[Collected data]
----------------------------------------
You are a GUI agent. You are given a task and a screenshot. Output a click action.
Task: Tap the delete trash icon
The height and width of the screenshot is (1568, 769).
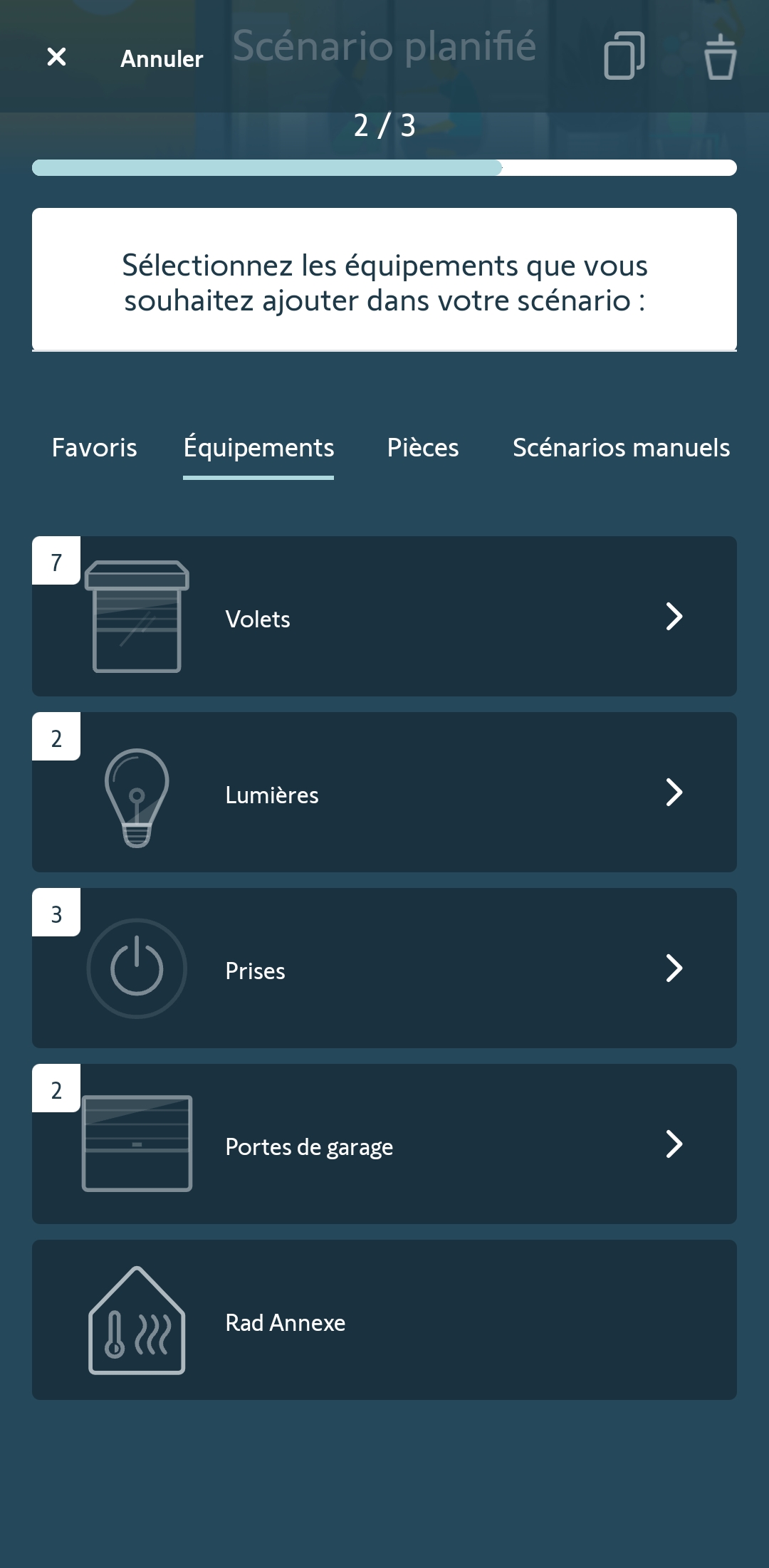point(720,57)
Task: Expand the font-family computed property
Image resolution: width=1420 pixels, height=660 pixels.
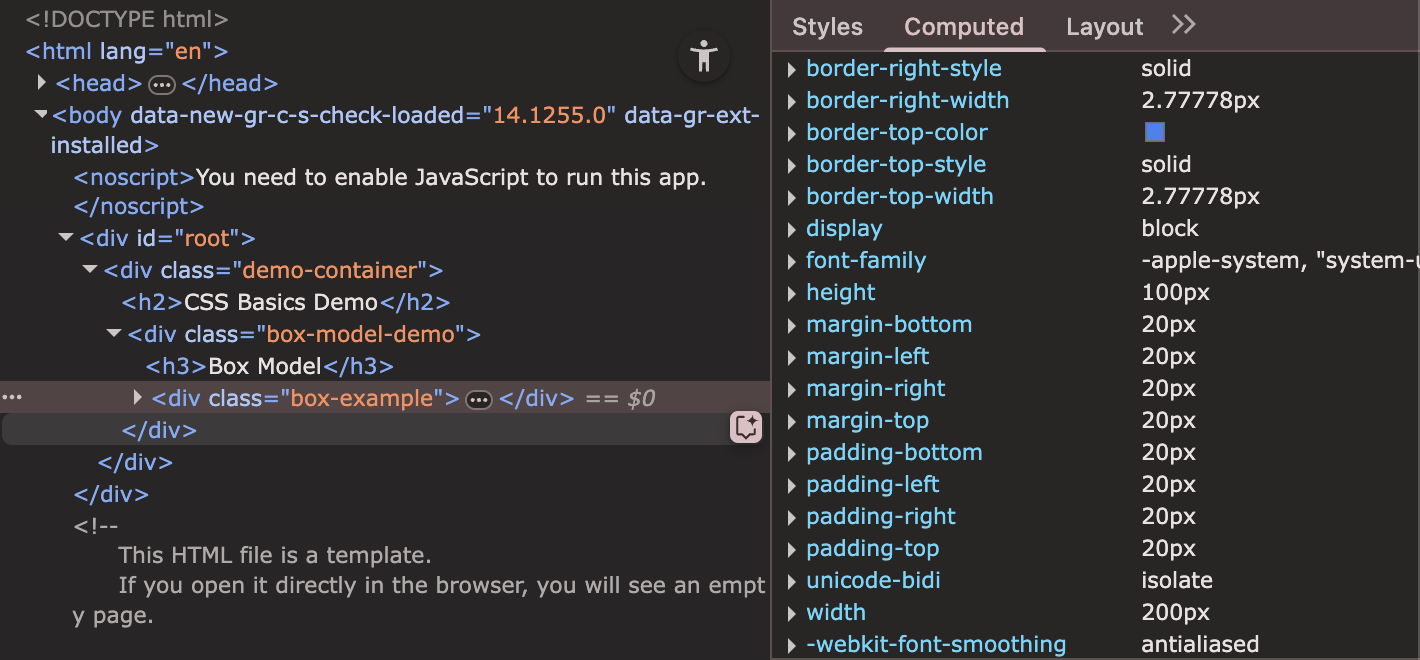Action: coord(792,261)
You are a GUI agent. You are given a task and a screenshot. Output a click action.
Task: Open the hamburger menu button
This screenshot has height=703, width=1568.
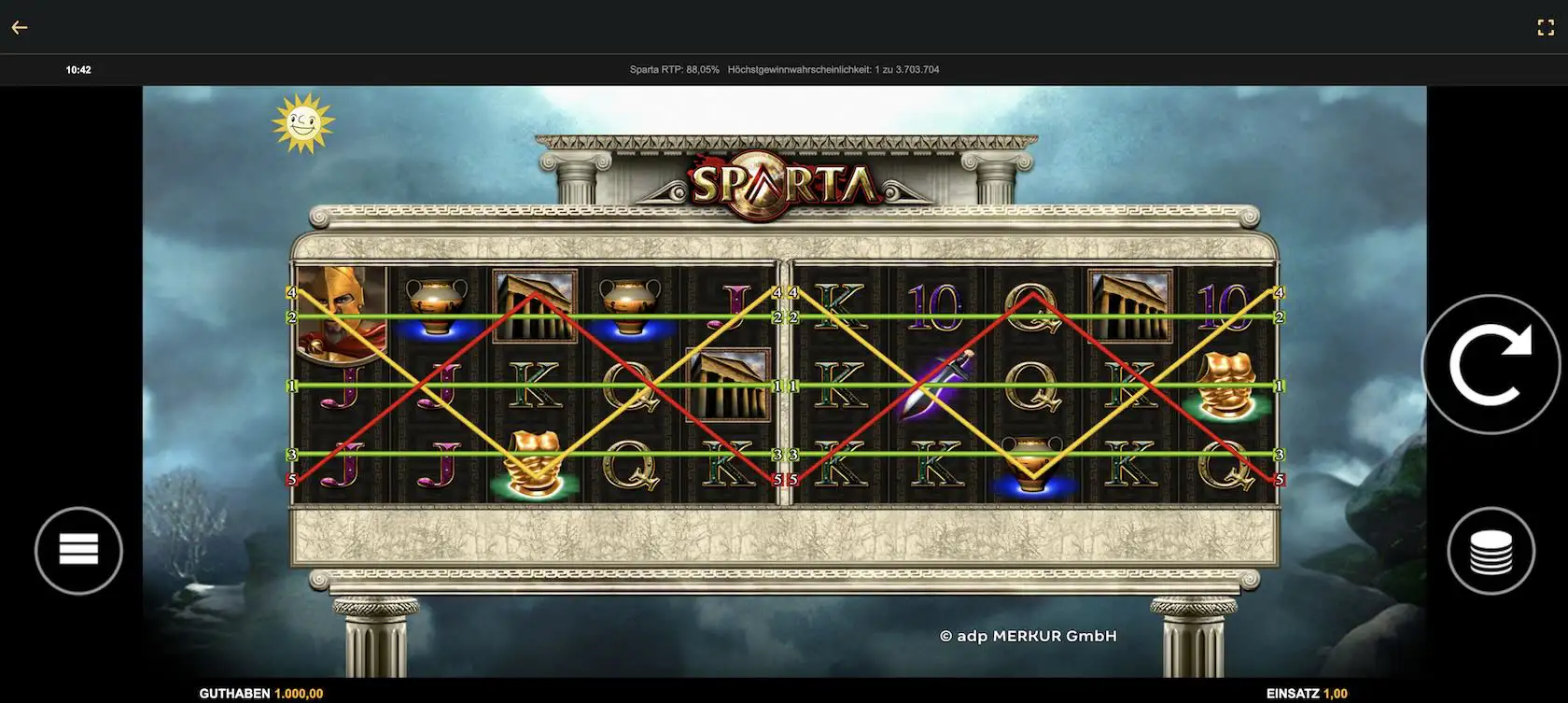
----------------------------------------
▶ **Goal of the exercise**: Every line from the one bearing "Image resolution: width=1420" through the end of the data above must be output exactly, and no picture may appear.

▶ **Exercise result**:
Image resolution: width=1420 pixels, height=660 pixels.
Action: coord(792,261)
You are a GUI agent. You are given a task and a screenshot. Output a click action.
Task: Open the hamburger menu button
This screenshot has height=703, width=1568.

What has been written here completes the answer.